The pursuer cannot ask us to read his appointment as having been different from that of his predecessor.

We have the election of the parochial schoolmaster of Kilchrenan in 31st October 1852. It exhibits the most marked contrast to the appointment of Gillies, and sets out with great particularity the Act of Parliament, and the following out of its provision, and finally, the actual appointment to the office of parochial schoolmaster.

I think it would be enough to disprove this case that there is no evidence of such appointment as is indispensable where the evidence of any such appointment is disputed. I think it beyond all question that we have not the slenderest basis laid for the liability of the defender on the supposed ground of nominating the pursuer to an office, the emoluments of which are to be made good. There are, to the second view of the pursuer's case, numerous other objections which are palpable, but the objection that there is no written document instructed which can be represented as an appointment, and that the document to which we are referred cannot be read if even it were competent to look at it as containing any implied obligation to confer the emoluments of a proper parish manse, is sufficient.

The question as to whether Dalavich is truly a separate parish, or a district in Kilchrenan parish, or a part of the united parishes of Kilchrenan and Dalavich, has been dealt with fully in the interlocutors of the Sheriff-Substitute and Sheriff now brought under review. I have gone over the proof and the documents attentively, and I am bound to say that these interlocutors are to my mind perfectly satisfactory. Both of the learned Sheriffs have applied their minds to the determination of this question, and have stated their views so well and so clearly as to enable me to save your Lordships time by stating that I adopt them as correct. I hold it proved that, long before the school at Dalavich was instituted, there was only one parish; that there never was more than a single minister for the two districts; that the school of Dalavich was instituted as a parish school, but as embracing both Dalavich and Kilchrenan, and that that has continued all along on that footing, while the schoolmaster at Kilchrenan was appointed, and held the office of parish schoolmaster, and that the apparent anomalies seeming to point at separate parishes, are accounted for by the fact of there being in the parish two churches and two well-known districts in connection with them. The arrangements of the heritors inter se as to the maintenance of schools and the carrying out of their arrangements for convenience do not prove the fact of their having at any time two distinct parishes.

The other Judges concurred.

Counsel:

Agent for Pursuer— D. Milne, S.S.C.

Agents for Defender— Murray, Beith & Murray, W.S.
○ ○ ○ ○ ○
Given instruction: From the court opinion on the Kilchrenan and Dalavich schools above, list each possible status of Dalavich that the question reviewed by the Sheriffs considered.

Dataset excerpt:
○ ○ ○ ○ ○
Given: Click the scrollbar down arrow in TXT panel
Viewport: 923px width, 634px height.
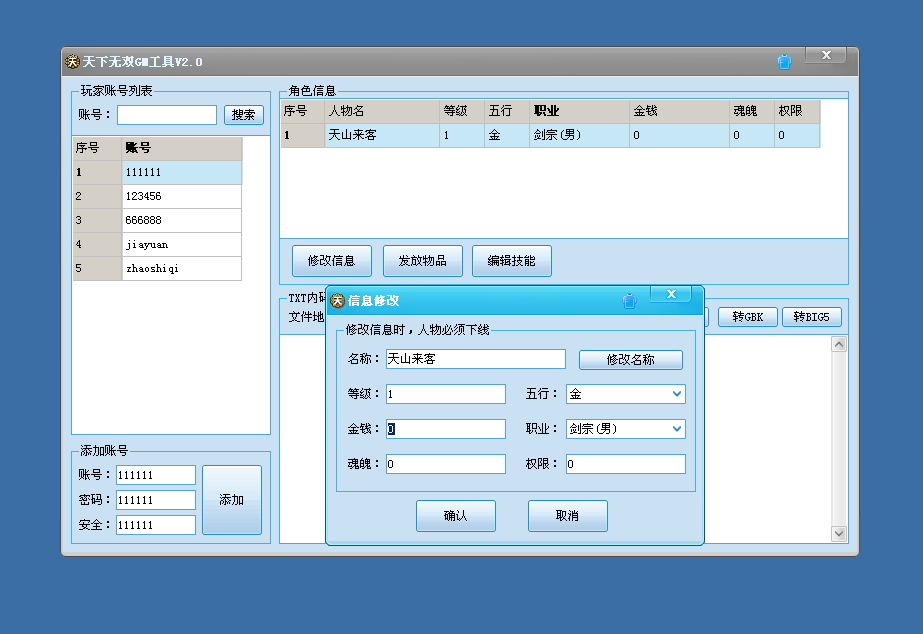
○ ○ ○ ○ ○
Result of this exercise:
- A separate parish
- A district in Kilchrenan parish
- A part of the united parishes of Kilchrenan and Dalavich